WHAT YOU ARE ASKED TO DO:
In the biography of Ismail Jan below, which tournament did he win with Pakistan?

Personal information
- Full name: Muhammad Ismail Jan Durrani
- Date of birth: Unknown
- Place of birth: Quetta, British India
- Date of death: Unknown
- Position: Goalkeeper

Senior career*
- Years: Team / Apps / (Gls)
- 1940s: Bhawanipore Club
- 1940s: Kolkata Mohammedan

International career
- 1946: India XI
- 1952: Pakistan / 4 / (0)

= Ismail Jan =

Pakistani former footballer

Ismail Jan Durrani (Urdu: ) was a Pakistani footballer who played as a goalkeeper. Jan is regarded as one of the most notable Pakistani goalkeepers of the 1950s. He won the 1952 Asian Quadrangular Football Tournament with Pakistan.

== Early life ==
Ismail was born in Quetta, capital of the Balochistan Agency, British India.

== Club career ==
Ismail played for Bhawanipore Club throughout the 1940s, he played for the Bengal football team at the Santosh Trophy, and also played for Mohammedan SC.

DATA FOR REVIEW:
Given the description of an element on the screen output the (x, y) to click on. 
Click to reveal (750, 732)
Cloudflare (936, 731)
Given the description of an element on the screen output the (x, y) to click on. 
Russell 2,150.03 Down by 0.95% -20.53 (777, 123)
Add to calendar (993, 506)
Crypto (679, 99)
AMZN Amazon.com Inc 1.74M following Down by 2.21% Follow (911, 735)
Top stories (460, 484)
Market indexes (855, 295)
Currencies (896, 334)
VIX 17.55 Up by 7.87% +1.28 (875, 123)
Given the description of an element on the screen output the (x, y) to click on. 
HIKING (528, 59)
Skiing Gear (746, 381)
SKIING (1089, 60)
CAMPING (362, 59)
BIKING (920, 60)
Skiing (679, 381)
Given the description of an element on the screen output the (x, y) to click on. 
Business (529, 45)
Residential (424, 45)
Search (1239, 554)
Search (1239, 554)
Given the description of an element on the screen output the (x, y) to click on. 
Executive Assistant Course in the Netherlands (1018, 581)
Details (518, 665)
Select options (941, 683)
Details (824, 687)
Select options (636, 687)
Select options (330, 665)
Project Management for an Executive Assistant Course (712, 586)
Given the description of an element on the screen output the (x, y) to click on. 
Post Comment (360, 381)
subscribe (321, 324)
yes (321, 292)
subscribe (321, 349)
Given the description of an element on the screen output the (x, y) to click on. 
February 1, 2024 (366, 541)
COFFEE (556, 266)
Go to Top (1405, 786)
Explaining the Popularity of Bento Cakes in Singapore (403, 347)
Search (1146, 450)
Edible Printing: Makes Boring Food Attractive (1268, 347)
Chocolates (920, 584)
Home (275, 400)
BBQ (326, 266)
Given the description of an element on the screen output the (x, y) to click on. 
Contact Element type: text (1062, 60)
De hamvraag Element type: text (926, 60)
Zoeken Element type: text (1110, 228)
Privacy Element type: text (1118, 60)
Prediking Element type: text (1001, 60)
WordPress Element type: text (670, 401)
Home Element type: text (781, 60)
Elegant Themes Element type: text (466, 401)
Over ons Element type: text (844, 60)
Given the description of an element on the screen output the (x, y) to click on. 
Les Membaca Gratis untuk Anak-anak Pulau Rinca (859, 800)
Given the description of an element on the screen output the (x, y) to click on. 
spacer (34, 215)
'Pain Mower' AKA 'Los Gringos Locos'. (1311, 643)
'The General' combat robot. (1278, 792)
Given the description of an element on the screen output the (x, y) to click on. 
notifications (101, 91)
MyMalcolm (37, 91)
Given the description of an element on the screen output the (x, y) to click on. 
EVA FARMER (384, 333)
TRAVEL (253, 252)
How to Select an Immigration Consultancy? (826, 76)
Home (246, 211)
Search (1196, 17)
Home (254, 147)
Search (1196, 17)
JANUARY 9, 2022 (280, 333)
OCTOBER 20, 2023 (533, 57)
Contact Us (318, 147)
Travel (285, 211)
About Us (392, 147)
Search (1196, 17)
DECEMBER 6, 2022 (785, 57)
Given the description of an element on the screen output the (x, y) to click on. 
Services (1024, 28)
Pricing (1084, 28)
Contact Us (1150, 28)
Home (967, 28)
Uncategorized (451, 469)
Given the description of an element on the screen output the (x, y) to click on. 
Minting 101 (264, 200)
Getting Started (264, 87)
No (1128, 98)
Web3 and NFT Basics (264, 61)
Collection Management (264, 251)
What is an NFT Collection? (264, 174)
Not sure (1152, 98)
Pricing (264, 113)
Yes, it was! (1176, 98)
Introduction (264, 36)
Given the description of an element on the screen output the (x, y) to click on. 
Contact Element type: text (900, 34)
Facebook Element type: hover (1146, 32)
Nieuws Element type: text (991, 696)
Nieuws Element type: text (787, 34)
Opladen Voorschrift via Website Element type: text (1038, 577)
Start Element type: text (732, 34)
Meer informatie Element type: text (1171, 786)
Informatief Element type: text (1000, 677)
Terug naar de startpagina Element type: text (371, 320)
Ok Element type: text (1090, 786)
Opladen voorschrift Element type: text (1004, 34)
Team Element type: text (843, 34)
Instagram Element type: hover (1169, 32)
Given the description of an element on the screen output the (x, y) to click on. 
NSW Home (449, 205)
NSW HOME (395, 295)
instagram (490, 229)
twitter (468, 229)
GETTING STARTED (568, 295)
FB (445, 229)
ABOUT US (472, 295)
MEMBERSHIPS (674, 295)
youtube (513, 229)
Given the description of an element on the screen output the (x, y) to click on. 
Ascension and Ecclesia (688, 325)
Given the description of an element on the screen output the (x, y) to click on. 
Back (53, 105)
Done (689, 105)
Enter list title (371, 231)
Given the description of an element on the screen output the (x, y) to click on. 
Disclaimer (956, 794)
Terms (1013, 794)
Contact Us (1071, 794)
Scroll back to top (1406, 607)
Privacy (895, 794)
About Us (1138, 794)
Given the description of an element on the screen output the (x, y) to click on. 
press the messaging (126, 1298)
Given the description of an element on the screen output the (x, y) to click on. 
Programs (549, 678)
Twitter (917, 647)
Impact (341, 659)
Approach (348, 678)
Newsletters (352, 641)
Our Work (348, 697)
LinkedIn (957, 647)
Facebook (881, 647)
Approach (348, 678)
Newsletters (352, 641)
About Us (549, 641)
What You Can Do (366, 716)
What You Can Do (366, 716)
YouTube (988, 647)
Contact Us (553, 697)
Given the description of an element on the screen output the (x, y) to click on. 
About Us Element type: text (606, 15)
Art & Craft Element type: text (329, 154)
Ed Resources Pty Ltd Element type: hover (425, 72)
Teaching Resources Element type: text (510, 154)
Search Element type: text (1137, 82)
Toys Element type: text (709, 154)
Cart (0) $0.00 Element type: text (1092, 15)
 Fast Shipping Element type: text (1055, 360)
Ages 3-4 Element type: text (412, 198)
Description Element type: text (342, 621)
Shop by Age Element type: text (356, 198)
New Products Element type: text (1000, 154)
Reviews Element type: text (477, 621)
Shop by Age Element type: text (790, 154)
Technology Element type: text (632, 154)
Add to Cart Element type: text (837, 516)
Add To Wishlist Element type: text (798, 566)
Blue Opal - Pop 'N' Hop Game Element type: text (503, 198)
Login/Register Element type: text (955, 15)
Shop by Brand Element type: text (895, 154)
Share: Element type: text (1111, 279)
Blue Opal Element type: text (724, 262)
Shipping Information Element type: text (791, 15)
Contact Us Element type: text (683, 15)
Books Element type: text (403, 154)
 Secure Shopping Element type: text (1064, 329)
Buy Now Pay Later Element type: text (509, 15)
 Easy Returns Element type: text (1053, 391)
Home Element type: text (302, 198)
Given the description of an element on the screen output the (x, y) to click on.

WRITTEN REPLY:
The 1952 Asian Quadrangular Football Tournament